刚刚还下跪哀求的小妹,忽然脸色阴沉下来。
看着自己的脸露出这么阴沉的表情,梁母是害怕的,她下意识后退了两步。
小妹却一反平常温婉体贴的样子,步步紧逼。
她对梁母说:“别骗人了,你连我是你妹妹都不愿意承认,还说要送我去上学?”
梁母闻言愣神。
她没想到,自己自动体恤对方的说辞,对于小妹来说,却是她看不起她的证明。
这么多天来,梁家人每天喊小妹叫小眉,小妹心里是什么感想?
她是不是觉得很委屈,觉得自己是小姐却又不是小姐,是小妹又不是小妹——她什么都不是。
”为什么,为什么父母都爱你,为什么你遇到善良的男人,为什么我怀孕了,他却连夜逃跑了?”
小妹歇斯底里的自言自语,为她房间里孩子的玩具解惑了。
梁母也是那时候才知道小妹怀孕了,她怀了别人的孩子却被抛弃,可是未婚妈妈在民国根本活不下去。她本来就遭受唾弃的身份,会因为这个新生命变得更糟糕,她的孩子会活得跟她一样。

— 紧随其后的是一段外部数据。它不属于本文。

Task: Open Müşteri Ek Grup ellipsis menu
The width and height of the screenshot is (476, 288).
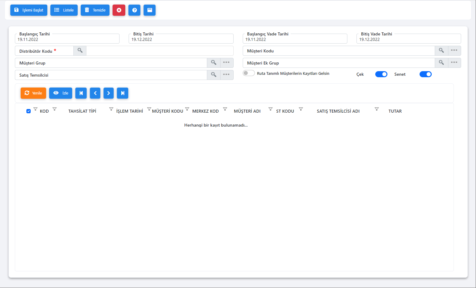Action: click(x=454, y=63)
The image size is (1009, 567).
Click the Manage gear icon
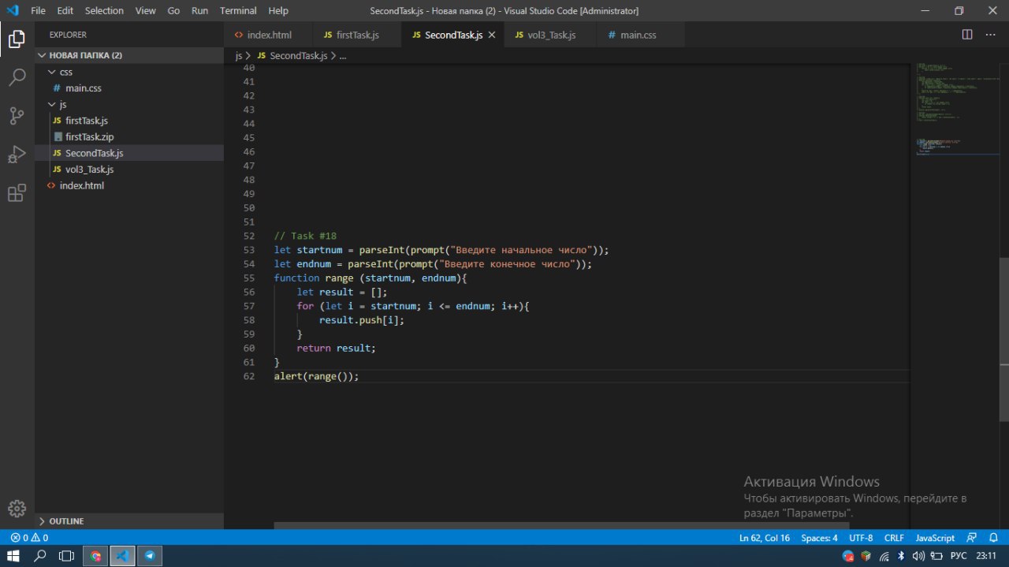point(17,509)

意识到这点的梁母,也立刻知道,小眉想要交换的人生不只有一天。
——她想让孩子以梁家孩子的身份生下来。
“你这样做,如果你的孩子知道了,她会恨你的。”
“那总比过上和我一样的人生好!”
小眉的怒吼使她脸颊泛红。
为了不让梁母抢回脑袋,她扶着脖子冲到房间外面,想逃跑。
两人站在庭院里争执,小妹脱口而出:“你就是一个怪物,你怎么能过得那么幸福?”
听到这里,弥什却忽然听懂了。
她想,辱骂怪物的刹那,小妹骂的人不是梁母,她骂的是自己。
因为大家都是脑袋乱飞的怪物。
可此时的弥什和梁母都不知道,也是从这一刻起,明明很简单的落头事件,却因为不同的关心,而变得复杂起来。
——梁母为了梁父隐瞒,梁父为了梁母沉默,小眉刚开始
是为了姐姐,后来是为了孩子。
而她跟梁母互换身份,似乎是改变自己,改变孩子的人生转折了。
接下来的发展,弥什就很清楚了:梁母被推进下水道里,她挣扎着想要爬出来,却吓到了梁砚行。
只不过…
弥什后退几步,看梁母腐坏的身体,好奇问道:“你这算是死了,还是没死?”
“我也不知道。”
梁母连自己有没有杀人都不知道,更别说她现在到底是人,还是怪物了。
“暴雨淹没我口鼻,我感觉我死了,却又没有完全的死亡。”
能看得出来,即使受到时代限制,梁母也比一般人聪明很多。她压根不需要弥什回答问题,自己就能找到问题所在:“我觉得是因为这具尸体里,只有躯干属于我,脑袋属于小妹。”
弥什闻言,这才注意到梁母的身体。
因为是姐妹吗,两人身形居然出奇的相似,同样手指修长,骨骼单薄,只不过生活条件不同,梁母要显得更丰满一些,小眉则是更瘦削一些。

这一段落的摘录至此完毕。